Systems Biology Program, Graduate School of Media and Governance, Keio University, Fujisawa, 252-8520, Japan.
Institute for Advanced Biosciences, Keio University, Tsuruoka, 997-0052, Japan.
BMC Bioinformatics. 2018 Jun 28;19(1):249. doi: 10.1186/s12859-018-2257-4.
Circadian rhythms comprise oscillating molecular interactions, the disruption of the homeostasis of which would cause various disorders. To understand this phenomenon systematically, an accurate technique to identify oscillating molecules among omics datasets must be developed; however, this is still impeded by many difficulties, such as experimental noise and attenuated amplitude.
To address these issues, we developed a new algorithm named Maximal Information Coefficient-based Oscillation Prediction (MICOP), a sine curve-matching method. The performance of MICOP in labeling oscillation or non-oscillation was compared with four reported methods using Mathews correlation coefficient (MCC) values. The numerical experiments were performed with time-series data with (1) mimicking of molecular oscillation decay, (2) high noise and low sampling frequency and (3) one-cycle data. The first experiment revealed that MICOP could accurately identify the rhythmicity of decaying molecular oscillation (MCC > 0.7). The second experiment revealed that MICOP was robust against high-level noise (MCC > 0.8) even upon the use of low-sampling-frequency data. The third experiment revealed that MICOP could accurately identify the rhythmicity of noisy one-cycle data (MCC > 0.8). As an application, we utilized MICOP to analyze time-series proteome data of mouse liver. MICOP identified that novel oscillating candidates numbered 14 and 30 for C57BL/6 and C57BL/6 J, respectively.
In this paper, we presented MICOP, which is an MIC-based algorithm, for predicting periodic patterns in large-scale time-resolved protein expression profiles. The performance test using artificially generated simulation data revealed that the performance of MICOP for decaying data was superior to that of the existing widely used methods. It can reveal novel findings from time-series data and may contribute to biologically significant results. This study suggests that MICOP is an ideal approach for detecting and characterizing oscillations in time-resolved omics data sets.
昼夜节律由振荡的分子相互作用组成,其体内平衡的破坏会导致各种疾病。为了系统地理解这一现象,必须开发一种准确的技术来识别组学数据集中的振荡分子;然而,这仍然受到许多困难的阻碍,例如实验噪声和衰减幅度。

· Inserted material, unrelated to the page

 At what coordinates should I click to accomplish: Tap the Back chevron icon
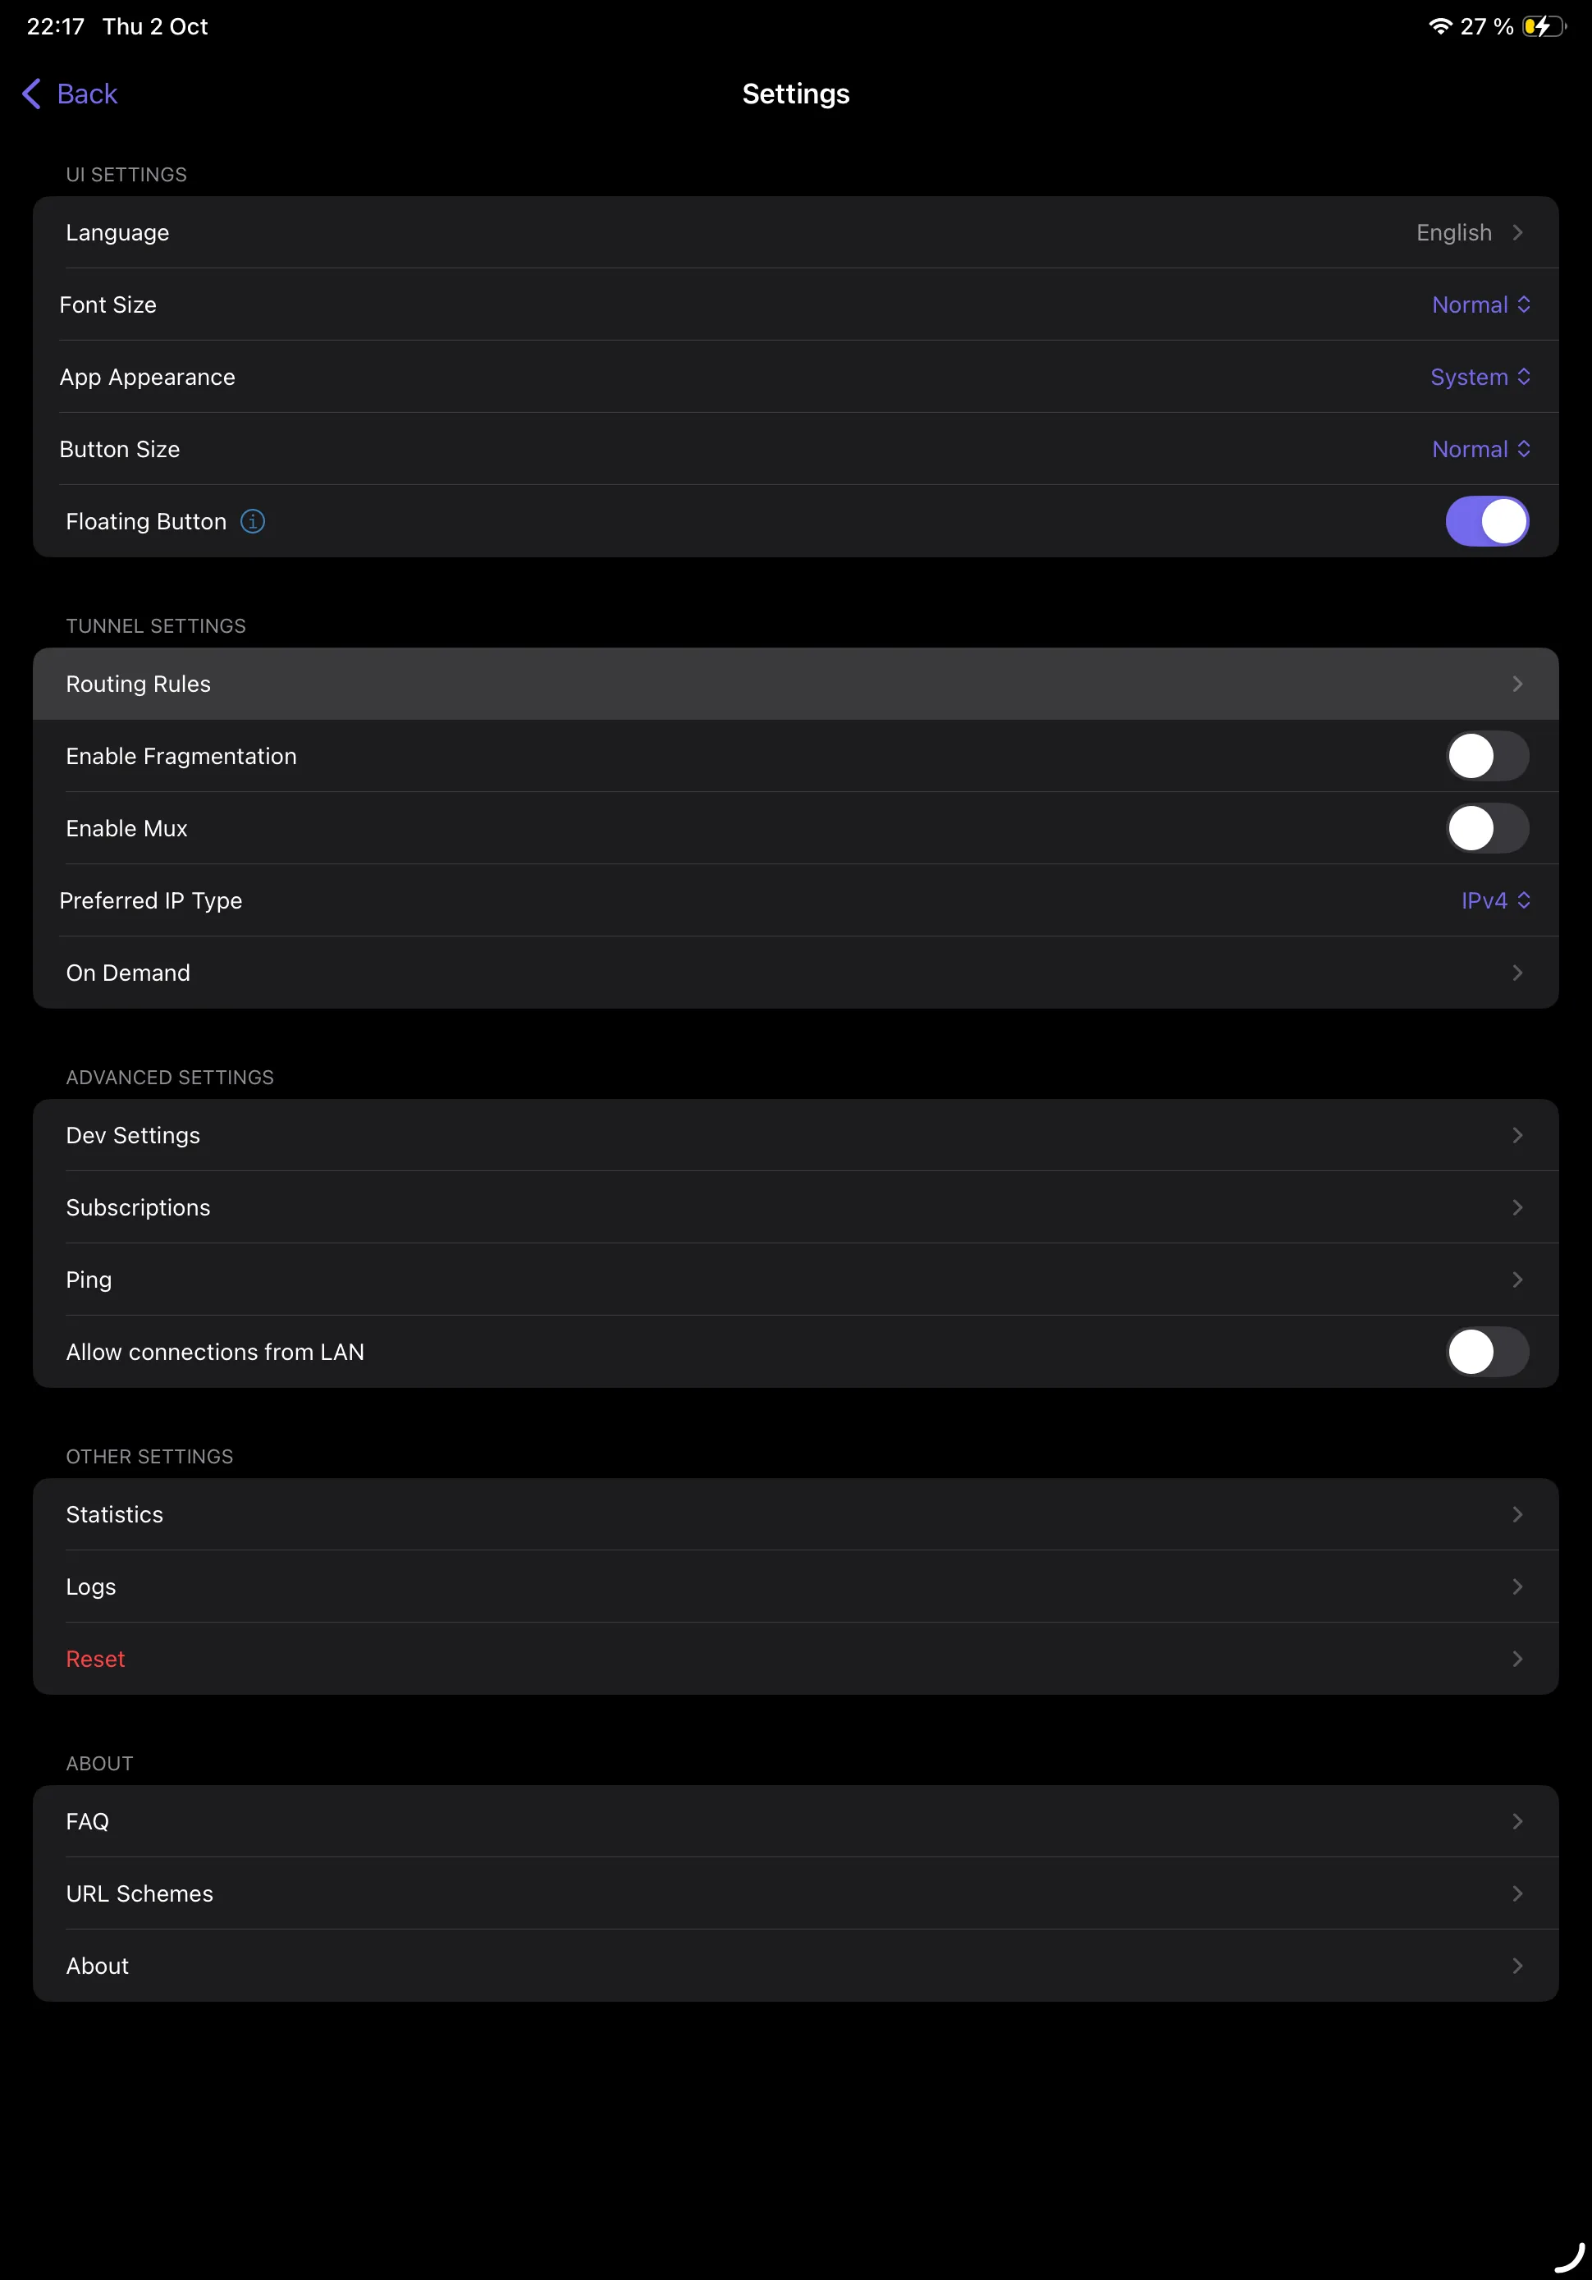(x=31, y=93)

为了解决这些问题,我们开发了一种新的算法,名为基于最大信息系数的振荡预测(MICOP),这是一种正弦曲线匹配方法。通过使用马修斯相关系数(MCC)值,将 MICOP 在标记振荡或非振荡方面的性能与四种已报道的方法进行了比较。数值实验是在具有以下特点的时间序列数据上进行的:(1)分子振荡衰减的模拟,(2)高噪声和低采样频率,(3)一个周期的数据。第一项实验表明,MICOP 可以准确识别衰减分子振荡的节律性(MCC > 0.7)。第二项实验表明,即使使用低采样频率的数据,MICOP 也能抵抗高水平的噪声(MCC > 0.8)。第三项实验表明,MICOP 可以准确识别嘈杂的单周期数据的节律性(MCC > 0.8)。作为一种应用,我们利用 MICOP 分析了小鼠肝脏的时间序列蛋白质组数据。MICOP 鉴定出 C57BL/6 和 C57BL/6J 分别有 14 个和 30 个新的振荡候选物。
在本文中,我们提出了一种基于 MIC 的算法 MICOP,用于预测大规模时间分辨蛋白质表达谱中的周期性模式。使用人工生成的模拟数据进行的性能测试表明,MICOP 对衰减数据的性能优于现有的广泛使用的方法。它可以从时间序列数据中揭示新的发现,并可能有助于产生有生物学意义的结果。本研究表明,MICOP 是检测和描述时间分辨组学数据集中振荡的理想方法。